### [Selected text]

=== Section Start ===

Herman Carl Mueller (1854 – September 22, 1941), was an American ceramicist. He was the founder of the Mueller Mosaic Company of Trenton.

Museums holding his work include the New Jersey State Museum, Newark Museum, Brooklyn Museum, Smithsonian Institution, and the Metropolitan Museum of Art where his work is on view in gallery 774.

The Westward Journey, one of Muellers earlier works, is a collection of limestone sculptures that form part of the Indiana Statehouse.

Mueller's tile work can also be found at Columbia High School (New Jersey) in Maplewood, New Jersey, Hepburn Hall at New Jersey City University, New Jersey State House, Trenton and Mercer County War Memorial-Soldiers' and Sailors' Memorial Building.

Mueller received the John Scott Award from the Franklin Institute of Philadelphia for "Process of and apparatus for manufacturing mosaics".

==Biography==
Herman Carl Mueller was born in 1854 to Elias and Doretta Mueller, in Rodach Germany, near Saxe-Coburg. After attending the Nuremberg School of Industrial Arts, he studied sculpture at the Munich Academy of Fine Arts. In 1878, Muller moved to Cincinnati Ohio where he worked as a sculptor. After a few short business venture, Mueller was commissioned to create nine figures for the Indiana Statehouse. While in the employ of American Encaustic Tiling Company, Mueller met Karl Langenbeck with whom he founded the Mosaic Tile Company.

=== Section End ===

### [Goal of the exercise]
Summarize the Herman Carl Mueller text in two sentences. The listing is separate material and has no connection to the Herman Carl Mueller text.

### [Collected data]

=== Section Start ===

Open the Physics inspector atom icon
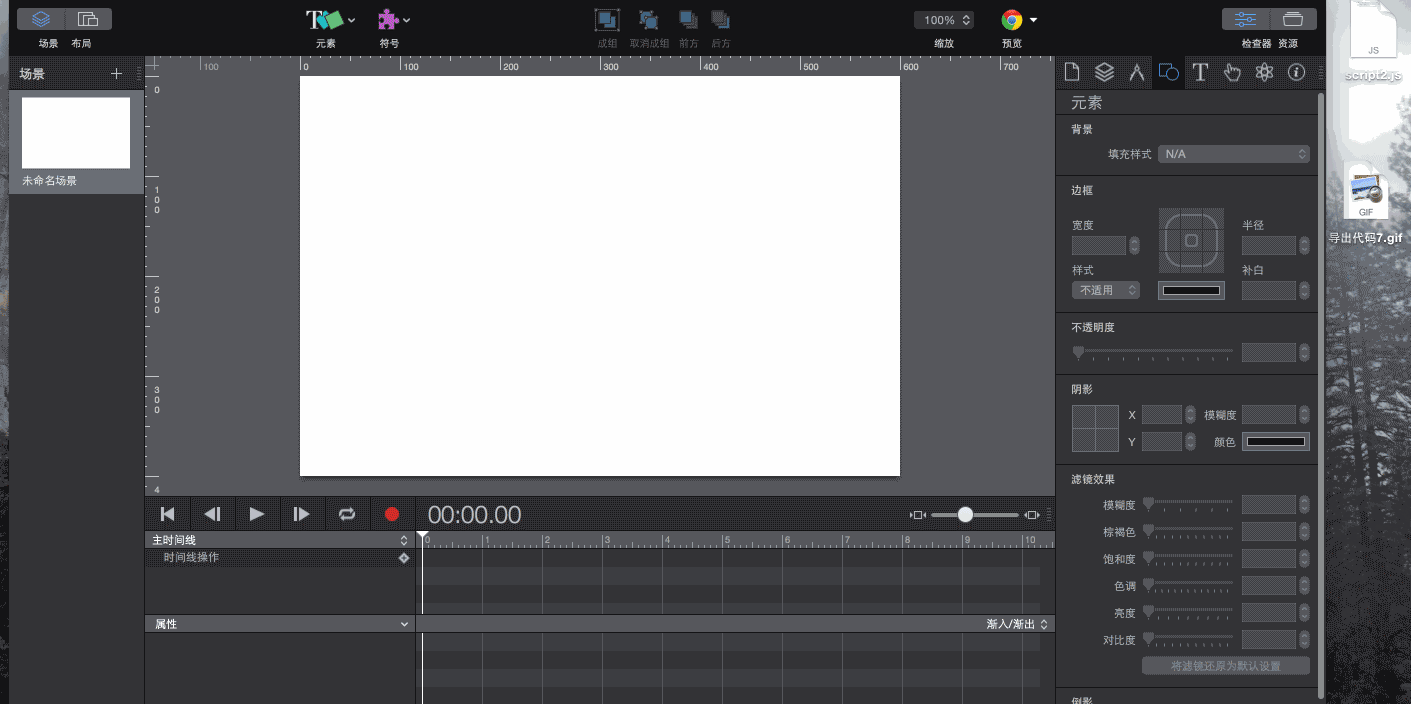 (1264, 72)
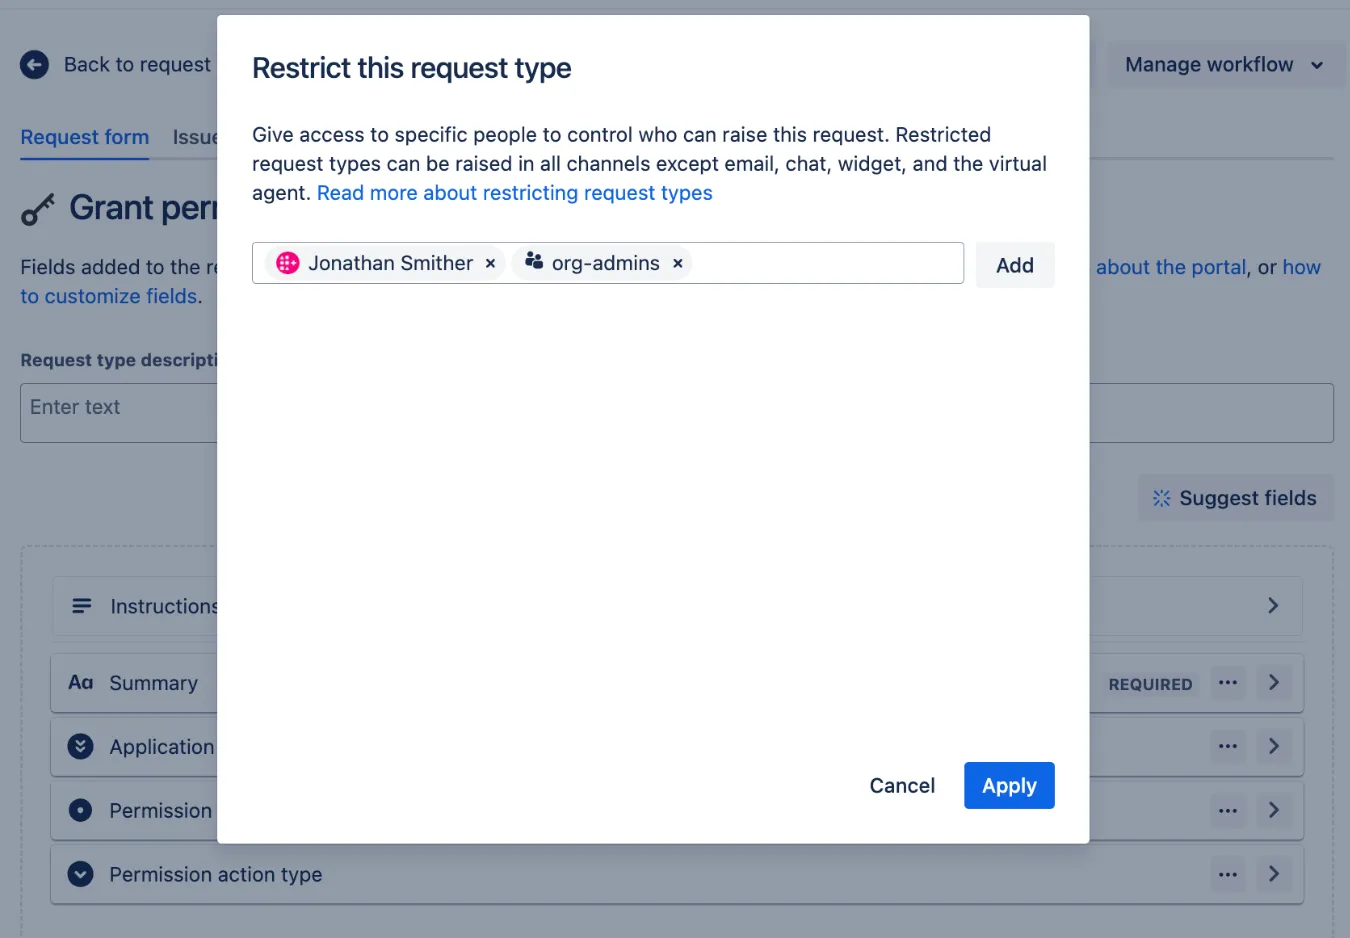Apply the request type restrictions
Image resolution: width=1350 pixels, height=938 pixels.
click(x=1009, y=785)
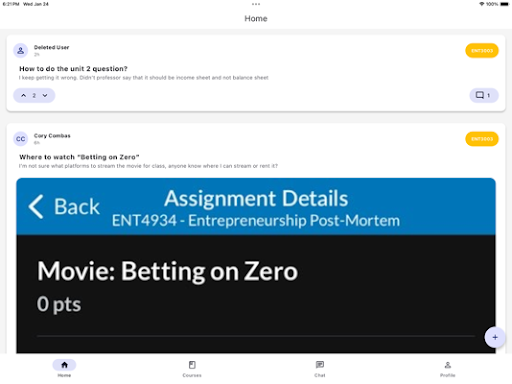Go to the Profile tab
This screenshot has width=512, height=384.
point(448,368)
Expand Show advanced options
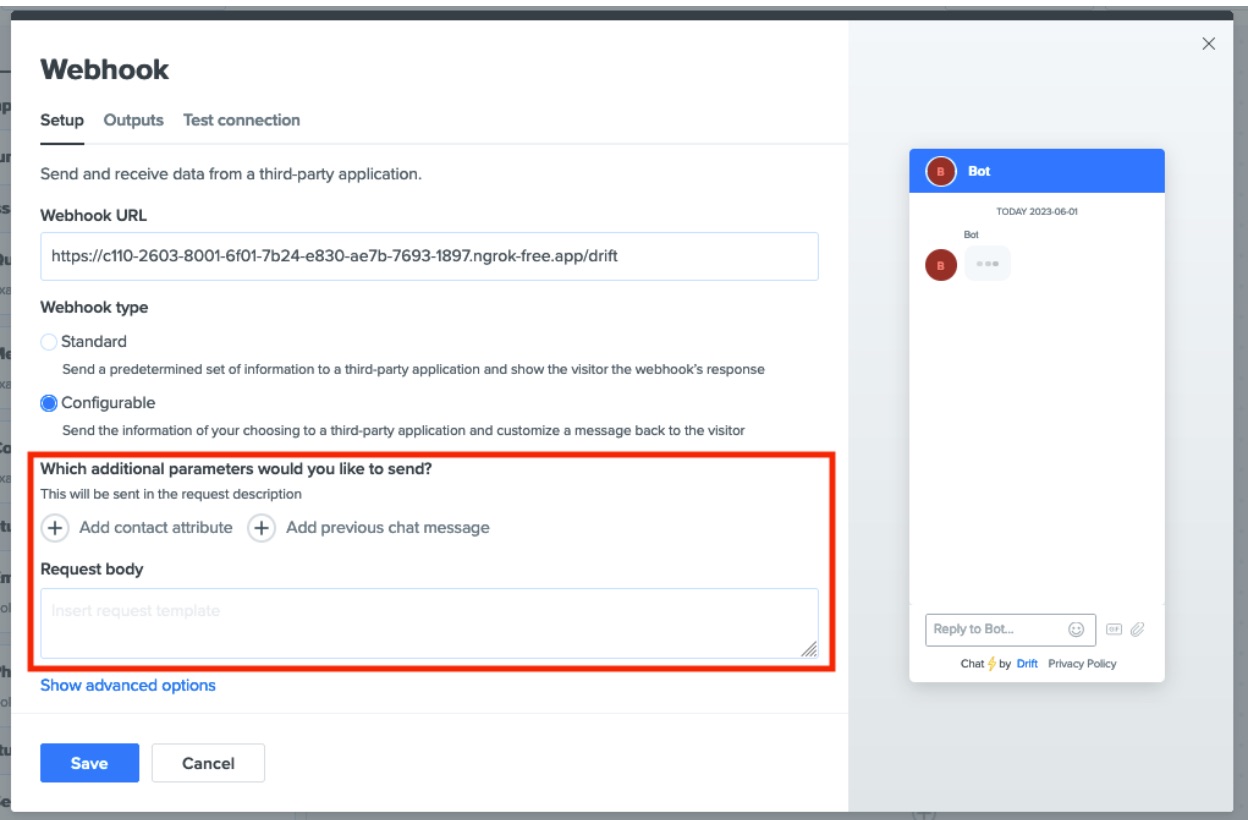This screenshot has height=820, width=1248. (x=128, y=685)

=== Section End ===

### [Solution for this task]
Herman Carl Mueller (1854–1941), born in Rodach, Germany, was an American ceramicist who founded the Mueller Mosaic Company of Trenton. His work is held by museums including the Metropolitan Museum of Art, and his tile work can be found in New Jersey buildings such as the New Jersey State House.